Dia itu Jun. part 2

268 42 2
                                    

"Kemana, Mam?" Aku menengakkan kepala setelah menatap dua box donat dengan cap Dodapi di atasnya. Dari tampilannya saja sudah menggugah selera orang awam, apalagi dengan isinya. Tapi maaf, seleraku sudah mengkerut sejak lima tahun lalu.

Papa begitu senangnya ketika mendapatkan bonus dari kantor sehingga berniat menginvestasikan hartanya untuk sesuatu. Sebagai isteri yang baik, Mama menggusulkan membuka toko atau kafe kecil di persimpangan jalan.

Papa tidak langsung setuju fengan usul Mama, banyak ke khawatiran yang merundung pria paranoid itu.

Namun, apalah daya. Mama sangat jitu dalam hal merayu Papa. Memang benar, perempuan paling bisa menundukkan laki-laki. Dari situ, tak heran bila Papa dahulu cinta mati pada Mama.

"Biasa, langganan Bibi Sin." Aku menhernyit bingung sebelum membulatkan bibir membentuk huruf O.

"Jalan Kina yah? Atau bukan?"

"Iya, tapi rumahnya di komplek sebelah, jalan Kina yang kecil." Mama berlari kecil saat denting oven berbunyi. Roti unyil yang menjadi kesukaan pelanggan Dodapi baru saja matang. Aroma khas menguar menusuk hidung. Mata mereka menutup seraya menghirup lebih banyak udara saat ini. Mencoba menikmati sore dengan aroma khas roti unyil. Tapi aku tidak seantusias mereka.

Sudah ratusan bahkan ribuan kali aku mencium aroma ini, kelewat bosan rasanya bila ingin dijabarkan.

"Nih alamatnya," Mama menyerahkan secarik kertas putih, "cepetan beranfkat, biar Tante Sin nggak nunggu kelamaan!" Seri Mama kemudian berlalu menyuruh pegawainya melayani permintaan pembeli.

Tampak sore ini kafe sangat ramai. Setiap ada bangku kosong, langsung diduduki. Seakan tak ada kesempatan untuk si bangku bernafas sebentar.

Aku menghela nafas panjang.

'Coba kalo lu ada disini Buy, bisa gua jadiin babu.'

Meski memang benar Arbuy ada disini, tak akan pula ku minta ia mangantar pesanan Mama. Masalah tadi belum selesai bagiku. Perasaan bersalah pada si kampret ditambah rasa kesal dengan si Arbuy belum juga hilang.

Aku menoleh kesana kemari sambil sesekali melirik kertas mencocokkan alamat. Masa iya, belum ketemu juga rumahnya. Padahal, jalan Kina bukan lagi tempat asing bagiku. Sudah berapa kali aku melewatinya.

Perjalanan ini,

Terasa sangat menyakitkan,

Sayang engkau tak disampingku kawan,

Alunan musik Iwan Fals terdengar samar bagiku. Entah apa yang terjadi,tapi ini benar menyentuh. Mungkin karena keadaan yang mendukung. Tentu bukan maksud diriku tuk baper hanya karna lagu.

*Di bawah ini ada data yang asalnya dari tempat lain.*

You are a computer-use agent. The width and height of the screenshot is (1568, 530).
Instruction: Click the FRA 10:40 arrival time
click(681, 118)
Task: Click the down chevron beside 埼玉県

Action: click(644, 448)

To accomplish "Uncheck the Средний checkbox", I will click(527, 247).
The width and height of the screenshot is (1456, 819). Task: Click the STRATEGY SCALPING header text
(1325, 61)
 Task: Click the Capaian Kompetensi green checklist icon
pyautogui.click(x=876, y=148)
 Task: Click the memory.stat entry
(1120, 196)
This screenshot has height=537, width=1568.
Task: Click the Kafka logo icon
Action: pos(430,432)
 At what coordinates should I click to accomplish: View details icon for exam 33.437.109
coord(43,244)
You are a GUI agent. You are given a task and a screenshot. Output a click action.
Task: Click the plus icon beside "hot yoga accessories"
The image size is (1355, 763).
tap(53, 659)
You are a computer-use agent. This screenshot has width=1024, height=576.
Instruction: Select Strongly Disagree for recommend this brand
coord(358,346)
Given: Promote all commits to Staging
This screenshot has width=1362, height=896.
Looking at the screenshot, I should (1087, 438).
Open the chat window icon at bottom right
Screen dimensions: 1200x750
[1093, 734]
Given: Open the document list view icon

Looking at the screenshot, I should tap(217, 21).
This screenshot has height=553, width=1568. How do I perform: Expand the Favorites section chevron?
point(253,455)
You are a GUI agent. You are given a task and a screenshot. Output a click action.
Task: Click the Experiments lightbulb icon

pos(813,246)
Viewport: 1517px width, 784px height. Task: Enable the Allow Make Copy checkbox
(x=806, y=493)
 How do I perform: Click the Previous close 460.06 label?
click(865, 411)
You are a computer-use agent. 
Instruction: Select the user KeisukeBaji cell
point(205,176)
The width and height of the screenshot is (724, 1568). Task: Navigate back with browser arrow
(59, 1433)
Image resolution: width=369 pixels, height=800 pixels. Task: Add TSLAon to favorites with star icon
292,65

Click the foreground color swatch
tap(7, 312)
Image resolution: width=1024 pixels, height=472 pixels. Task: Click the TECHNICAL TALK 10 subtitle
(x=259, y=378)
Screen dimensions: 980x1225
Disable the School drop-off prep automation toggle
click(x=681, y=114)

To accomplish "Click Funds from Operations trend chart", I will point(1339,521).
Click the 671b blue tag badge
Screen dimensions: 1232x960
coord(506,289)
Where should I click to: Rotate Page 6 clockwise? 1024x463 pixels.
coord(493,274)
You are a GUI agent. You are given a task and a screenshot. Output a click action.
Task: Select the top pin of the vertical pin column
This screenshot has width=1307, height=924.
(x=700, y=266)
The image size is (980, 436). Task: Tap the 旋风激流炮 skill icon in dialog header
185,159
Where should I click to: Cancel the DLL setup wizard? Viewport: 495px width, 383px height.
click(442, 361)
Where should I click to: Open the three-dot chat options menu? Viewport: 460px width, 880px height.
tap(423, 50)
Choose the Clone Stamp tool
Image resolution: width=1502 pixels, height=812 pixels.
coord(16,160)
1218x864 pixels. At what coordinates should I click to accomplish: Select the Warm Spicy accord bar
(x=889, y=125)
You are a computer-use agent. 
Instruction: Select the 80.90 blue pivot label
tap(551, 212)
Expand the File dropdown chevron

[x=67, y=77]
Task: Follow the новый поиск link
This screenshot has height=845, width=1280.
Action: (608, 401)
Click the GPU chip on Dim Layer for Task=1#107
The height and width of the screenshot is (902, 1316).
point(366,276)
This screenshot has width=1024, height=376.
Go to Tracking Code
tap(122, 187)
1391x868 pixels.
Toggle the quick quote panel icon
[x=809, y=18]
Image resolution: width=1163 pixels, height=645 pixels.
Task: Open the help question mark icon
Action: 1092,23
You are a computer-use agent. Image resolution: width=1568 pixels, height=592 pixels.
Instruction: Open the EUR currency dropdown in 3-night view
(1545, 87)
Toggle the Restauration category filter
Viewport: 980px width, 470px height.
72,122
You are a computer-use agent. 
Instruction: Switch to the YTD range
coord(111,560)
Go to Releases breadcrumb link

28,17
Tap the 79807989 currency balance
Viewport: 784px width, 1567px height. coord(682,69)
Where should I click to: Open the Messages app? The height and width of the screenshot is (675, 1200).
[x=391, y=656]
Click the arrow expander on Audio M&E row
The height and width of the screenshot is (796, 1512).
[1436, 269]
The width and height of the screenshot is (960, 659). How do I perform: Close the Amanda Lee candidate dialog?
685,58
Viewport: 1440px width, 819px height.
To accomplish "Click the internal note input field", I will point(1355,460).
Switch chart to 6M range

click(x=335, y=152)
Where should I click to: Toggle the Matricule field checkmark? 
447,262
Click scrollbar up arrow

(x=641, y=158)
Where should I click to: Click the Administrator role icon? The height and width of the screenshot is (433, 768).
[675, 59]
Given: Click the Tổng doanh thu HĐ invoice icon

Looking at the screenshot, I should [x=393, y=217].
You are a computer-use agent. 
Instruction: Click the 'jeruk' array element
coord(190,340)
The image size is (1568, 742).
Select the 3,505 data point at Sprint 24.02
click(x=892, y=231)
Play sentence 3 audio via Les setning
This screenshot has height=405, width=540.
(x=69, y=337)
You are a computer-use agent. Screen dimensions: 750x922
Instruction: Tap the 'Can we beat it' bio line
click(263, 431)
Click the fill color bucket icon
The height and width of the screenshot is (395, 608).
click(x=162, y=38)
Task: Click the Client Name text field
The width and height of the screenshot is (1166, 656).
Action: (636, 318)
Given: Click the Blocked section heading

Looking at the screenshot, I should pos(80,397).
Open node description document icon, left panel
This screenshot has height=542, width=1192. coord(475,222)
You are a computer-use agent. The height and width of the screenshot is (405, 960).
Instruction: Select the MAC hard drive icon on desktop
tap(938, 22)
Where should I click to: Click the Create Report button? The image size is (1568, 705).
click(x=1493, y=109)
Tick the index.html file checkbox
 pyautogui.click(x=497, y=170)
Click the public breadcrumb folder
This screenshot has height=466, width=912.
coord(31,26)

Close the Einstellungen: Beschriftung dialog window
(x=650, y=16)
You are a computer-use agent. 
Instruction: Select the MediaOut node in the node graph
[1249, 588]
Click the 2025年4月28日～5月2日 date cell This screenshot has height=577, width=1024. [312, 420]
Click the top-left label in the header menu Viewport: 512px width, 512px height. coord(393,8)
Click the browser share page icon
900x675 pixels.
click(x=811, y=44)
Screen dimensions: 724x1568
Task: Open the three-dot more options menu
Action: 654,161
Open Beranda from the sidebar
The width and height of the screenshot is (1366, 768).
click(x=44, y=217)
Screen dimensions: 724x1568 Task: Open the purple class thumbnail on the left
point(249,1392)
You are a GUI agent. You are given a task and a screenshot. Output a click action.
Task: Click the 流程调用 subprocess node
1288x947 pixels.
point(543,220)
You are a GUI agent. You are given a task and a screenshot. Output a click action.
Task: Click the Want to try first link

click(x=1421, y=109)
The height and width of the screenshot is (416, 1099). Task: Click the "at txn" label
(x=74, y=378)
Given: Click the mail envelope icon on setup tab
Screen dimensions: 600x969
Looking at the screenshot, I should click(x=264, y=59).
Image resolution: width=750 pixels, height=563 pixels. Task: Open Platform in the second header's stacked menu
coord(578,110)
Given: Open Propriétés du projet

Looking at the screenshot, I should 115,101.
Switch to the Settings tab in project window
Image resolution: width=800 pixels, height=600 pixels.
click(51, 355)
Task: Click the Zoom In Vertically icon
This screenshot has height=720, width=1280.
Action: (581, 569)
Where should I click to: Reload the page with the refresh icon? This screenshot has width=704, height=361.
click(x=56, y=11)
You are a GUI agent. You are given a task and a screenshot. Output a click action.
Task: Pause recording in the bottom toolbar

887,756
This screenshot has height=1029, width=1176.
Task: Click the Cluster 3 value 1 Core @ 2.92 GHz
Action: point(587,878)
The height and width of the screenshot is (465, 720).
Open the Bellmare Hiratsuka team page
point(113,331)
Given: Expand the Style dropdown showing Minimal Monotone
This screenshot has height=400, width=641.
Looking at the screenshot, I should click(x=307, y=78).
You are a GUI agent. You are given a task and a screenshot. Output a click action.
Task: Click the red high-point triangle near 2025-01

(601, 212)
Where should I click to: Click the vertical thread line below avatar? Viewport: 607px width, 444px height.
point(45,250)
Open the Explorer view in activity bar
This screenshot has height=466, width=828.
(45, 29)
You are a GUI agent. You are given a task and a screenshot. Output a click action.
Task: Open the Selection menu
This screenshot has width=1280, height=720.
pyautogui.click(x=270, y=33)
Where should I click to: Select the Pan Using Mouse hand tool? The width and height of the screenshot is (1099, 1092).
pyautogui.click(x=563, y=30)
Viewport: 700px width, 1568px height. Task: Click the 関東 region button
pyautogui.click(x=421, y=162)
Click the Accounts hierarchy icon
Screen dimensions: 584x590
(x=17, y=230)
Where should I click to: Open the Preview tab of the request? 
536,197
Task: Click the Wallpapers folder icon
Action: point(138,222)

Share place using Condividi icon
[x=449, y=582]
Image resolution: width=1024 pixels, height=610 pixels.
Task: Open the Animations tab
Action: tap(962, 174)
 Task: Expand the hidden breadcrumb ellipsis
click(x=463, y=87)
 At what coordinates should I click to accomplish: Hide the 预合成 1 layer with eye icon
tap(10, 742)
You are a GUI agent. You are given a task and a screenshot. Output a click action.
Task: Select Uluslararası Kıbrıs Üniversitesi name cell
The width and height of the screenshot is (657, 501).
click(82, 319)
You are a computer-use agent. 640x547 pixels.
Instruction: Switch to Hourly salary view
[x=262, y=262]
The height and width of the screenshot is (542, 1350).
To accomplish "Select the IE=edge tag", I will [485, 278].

'Het, Siapa yang nyetel ni lagu, sengaja banget ledek gua,'

Aku berhenti sebentar. Meneliti lebih alamat yang tercantum. Huh. Entah sudah berapa kali aku menghela nafas.

Kemana... kemana, kemana...

Kuharus mencari kemana...

Aku mendongakkan kepala kaget. Menatap lurus ke depan. Seakan tak percaya dengan apa yang baru ku dengar. Musik Iwan Fals tadi sudah selesai rupanya, atau memang sengaja diganti?

Sekarang, lagu Ayu Ting Ting yang berganti mengalun. Mengalun merdu layaknya ejekan tersirat.

Aku menoleh kesamping. Menelusuri sumber suara yang tadi kudengar.

Rumah yang bisa dibilang mewah terdampar disana. Dengan halaman luas disampingnya yang memanjang hingga ke belakang. Ditambah pintu pagar yang hanya beberapa meter dari pintu rumah.